Together, the results of these studies demonstrate that, compared with monotherapy, ARB/HCTZ combination therapy rapidly reduces BP levels and increases BP goal attainment rates in people with stage 2 hypertension,4 without affecting tolerability. Initial use of ARB/HCTZ combination treatment, therefore, has the potential to significantly improve hypertension management in people with uncontrolled stage 2 hypertension, thereby reducing healthcare costs.


Early and effective BP control has the potential to significantly reduce CV risk and its associated healthcare costs. However, despite the availability of safe and effective antihypertensive agents and detailed treatment guidelines, only around 30% of Americans with hypertension achieve their BP goal. This is largely due to poor treatment compliance and failure of physicians to adhere to the guidelines.
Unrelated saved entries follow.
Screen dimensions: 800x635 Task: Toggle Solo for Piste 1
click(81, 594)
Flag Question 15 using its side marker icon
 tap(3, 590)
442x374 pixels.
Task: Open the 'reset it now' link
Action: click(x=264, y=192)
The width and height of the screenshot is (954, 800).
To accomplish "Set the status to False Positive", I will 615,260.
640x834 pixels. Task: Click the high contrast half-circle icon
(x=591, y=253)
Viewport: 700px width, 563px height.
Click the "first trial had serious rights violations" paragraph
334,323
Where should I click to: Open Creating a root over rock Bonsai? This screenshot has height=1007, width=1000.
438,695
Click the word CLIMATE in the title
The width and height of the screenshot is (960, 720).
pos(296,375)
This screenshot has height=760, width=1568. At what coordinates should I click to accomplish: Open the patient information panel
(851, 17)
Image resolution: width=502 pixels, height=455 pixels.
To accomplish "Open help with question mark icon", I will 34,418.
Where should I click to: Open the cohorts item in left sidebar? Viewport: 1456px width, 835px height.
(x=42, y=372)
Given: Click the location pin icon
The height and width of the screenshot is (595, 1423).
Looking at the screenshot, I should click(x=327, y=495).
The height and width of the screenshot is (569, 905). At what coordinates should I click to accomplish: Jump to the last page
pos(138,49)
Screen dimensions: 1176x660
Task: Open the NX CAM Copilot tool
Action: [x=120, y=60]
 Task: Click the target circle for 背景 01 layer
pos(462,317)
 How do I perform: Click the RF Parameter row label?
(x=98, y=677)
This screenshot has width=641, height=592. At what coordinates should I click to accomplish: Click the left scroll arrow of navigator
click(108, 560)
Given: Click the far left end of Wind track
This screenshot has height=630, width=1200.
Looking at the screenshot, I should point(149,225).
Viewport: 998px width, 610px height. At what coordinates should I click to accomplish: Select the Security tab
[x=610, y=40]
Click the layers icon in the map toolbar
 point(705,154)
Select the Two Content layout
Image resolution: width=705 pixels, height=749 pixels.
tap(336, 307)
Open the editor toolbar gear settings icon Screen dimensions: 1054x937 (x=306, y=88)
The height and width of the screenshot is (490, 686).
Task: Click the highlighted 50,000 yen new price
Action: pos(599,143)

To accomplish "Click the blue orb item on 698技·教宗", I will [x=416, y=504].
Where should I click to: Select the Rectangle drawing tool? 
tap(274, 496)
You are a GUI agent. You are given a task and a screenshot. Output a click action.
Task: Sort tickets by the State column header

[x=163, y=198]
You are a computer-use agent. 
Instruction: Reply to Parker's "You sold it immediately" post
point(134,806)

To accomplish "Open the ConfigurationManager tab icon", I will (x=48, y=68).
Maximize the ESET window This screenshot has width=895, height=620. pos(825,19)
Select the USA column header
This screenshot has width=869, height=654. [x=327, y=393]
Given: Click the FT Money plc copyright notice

Although the majority of people with hypertension, especially those with BP >20/10 mm Hg above goal, will require aggressive therapy with 1 or more antihypertensive agents, many physicians fail to prescribe adequate treatment. The initial use of fixed-dose ARB/HCTZ combination therapy, especially in patients with more severe hypertension (stage 2),4 has the potential to overcome many of the barriers to effective hypertension management, thereby reducing the risk of CVD and decreasing long-term healthcare expenditures to control and contain the pandemic of hypertension.